L’instabilité du lait, la présence éventuelle de germes pathogènes, la nécessité économique de proposer au consommateur des produits nouveaux et appétissants ont conduit à la mise au point de nombreux procédés technologiques (tabl. 4). La plupart reposent sur l’emploi ménagé de la chaleur, du froid, de la dessiccation, de l’inhibition de la flore microbienne par additif chimique (sucre) ou action biologique (acidification par ferments lactiques sélectionnés).

Laits pasteurisés

La chaleur détruit les germes. Certains sont plus résistants que d’autres. On calcule avec précision la température et le temps de chauffage.

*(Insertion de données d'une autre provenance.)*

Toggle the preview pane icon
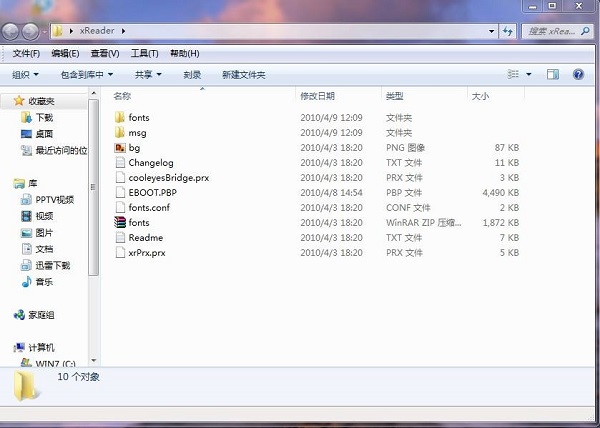[552, 75]
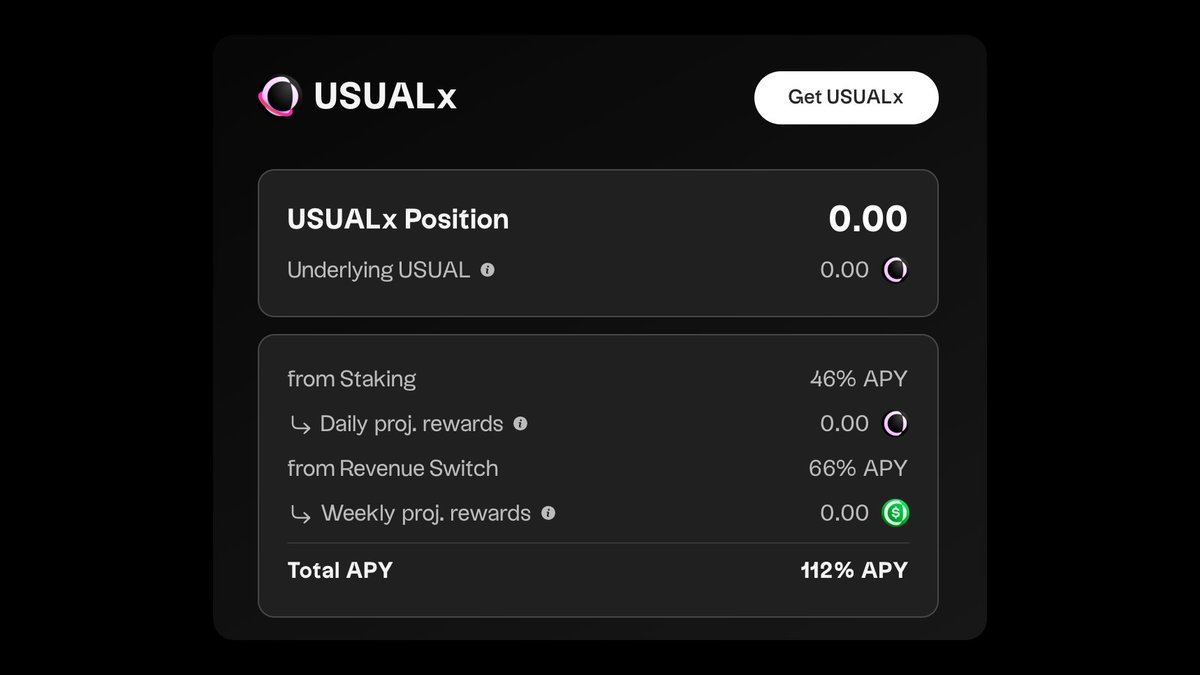This screenshot has height=675, width=1200.
Task: Click the from Revenue Switch label
Action: click(393, 468)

Les principales modalités de pasteurisation sont les suivantes:

– pasteurisation basse (L.T.L.T. = low temperature long time ): 63 0C pendant 30 minutes. Elle est pratiquement abandonnée;

– pasteurisation haute (H.T.S.T. = high temperature short time ): 75 0C pendant 15 secondes, 80-85 0C pendant 5 secondes.

Toutes les opérations s’effectuent à l’abri de l’air. Dès leur terme, le lait doit être rapidement réfrigéré.

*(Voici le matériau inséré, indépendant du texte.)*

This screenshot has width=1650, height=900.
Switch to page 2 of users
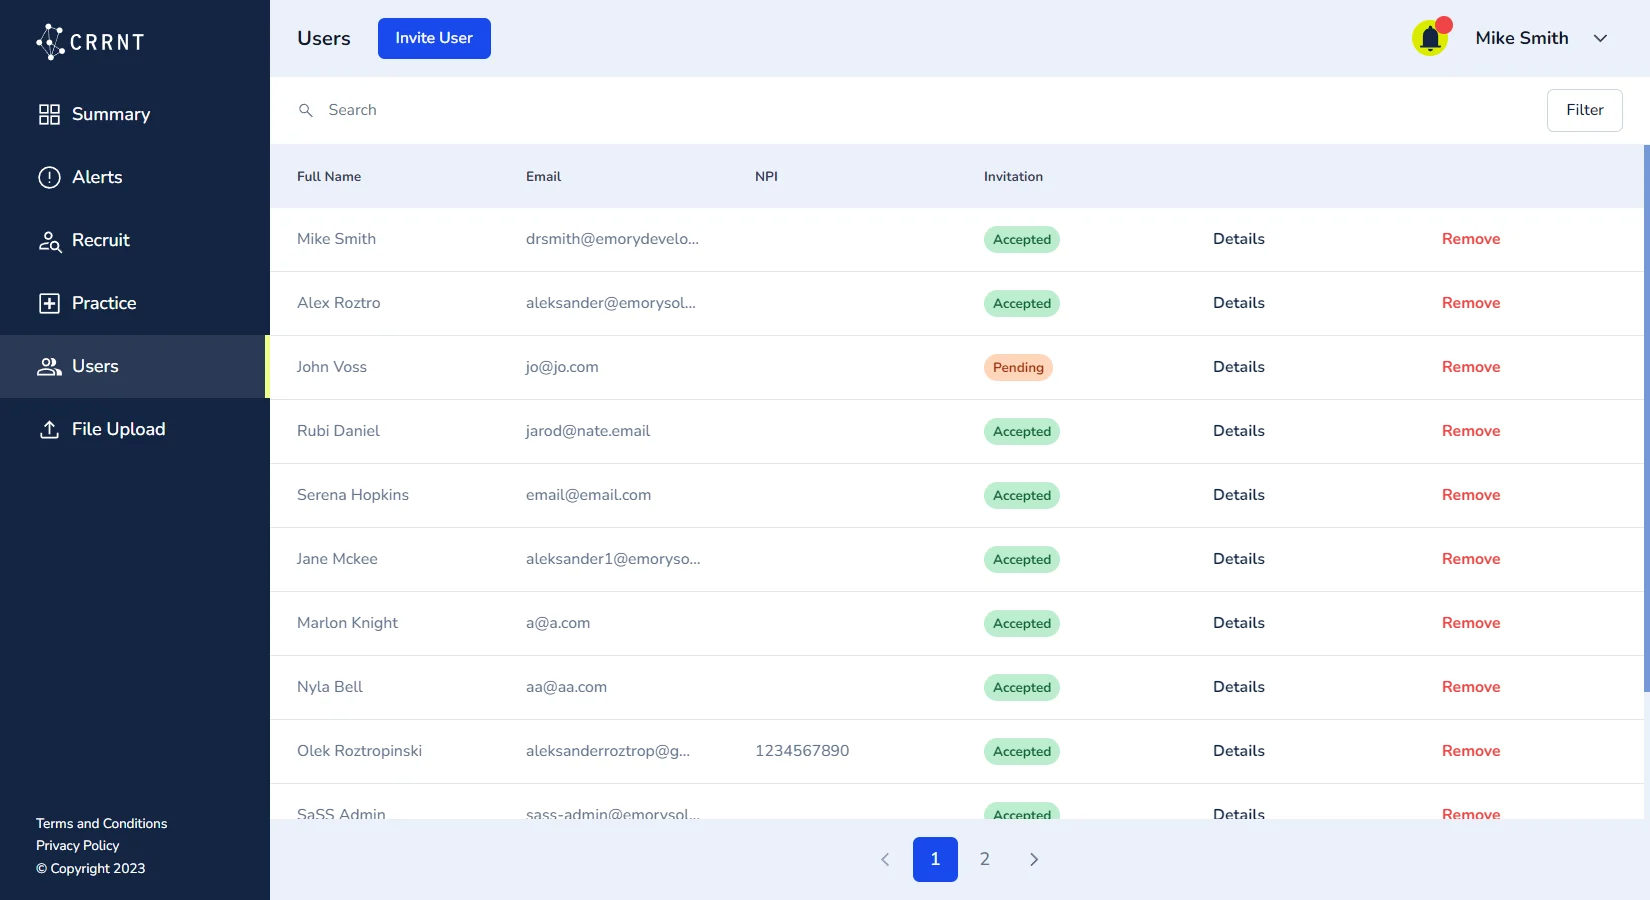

La pasteurisation détruit tous les germes pathogènes et l’essentiel de la flore saprophyte. Elle modifie peu les caractères physico-chimiques, les caractères organoleptiques et la valeur nutritionnelle du lait.

Le lait pasteurisé est distribué en vrac (citernes-bidons) ou conditionné (bouteilles en verre ou matériau plastique; blocs «pavés» ou «berlingots» de carton paraffiné ou résinifié, aluminé ou non). Des normes bactériologiques très sévères ont été instaurées, et l’apposition d’une marque de salubrité est nécessaire lors du conditionnement; le numéro de l’établissement suivi du sigle C.E.E. est exigé si le produit doit être exporté. En France, le lait pasteurisé conditionné ne doit pas renfermer plus de trente mille germes banals et dix coliformes par millilitre au quatrième jour après son conditionnement.

La conservation du lait pasteurisé est limitée: la date de péremption est au maximum postérieure de sept jours à celle du conditionnement. Le lait pasteurisé doit être conservé au froid. Après ouverture du conditionnement, l’utilisation du reliquat doit être précédée d’une ébullition de quelques minutes.

La quasi-totalité des fabrications industrielles (crèmes, beurres, yaourts, fromages, etc.) sont préparées avec du lait pasteurisé.

Laits stérilisés

La stérilisation, par destruction des germes microbiens, des toxines et des enzymes, assure une qualité hygiénique parfaite et une longue conservation à l’abri de l’air, en récipients hermétiquement clos.

Elle est opérée sur le lait en vrac, ou après conditionnement en bouteilles. Dans les deux cas, le lait doit être préalablement homogénéisé.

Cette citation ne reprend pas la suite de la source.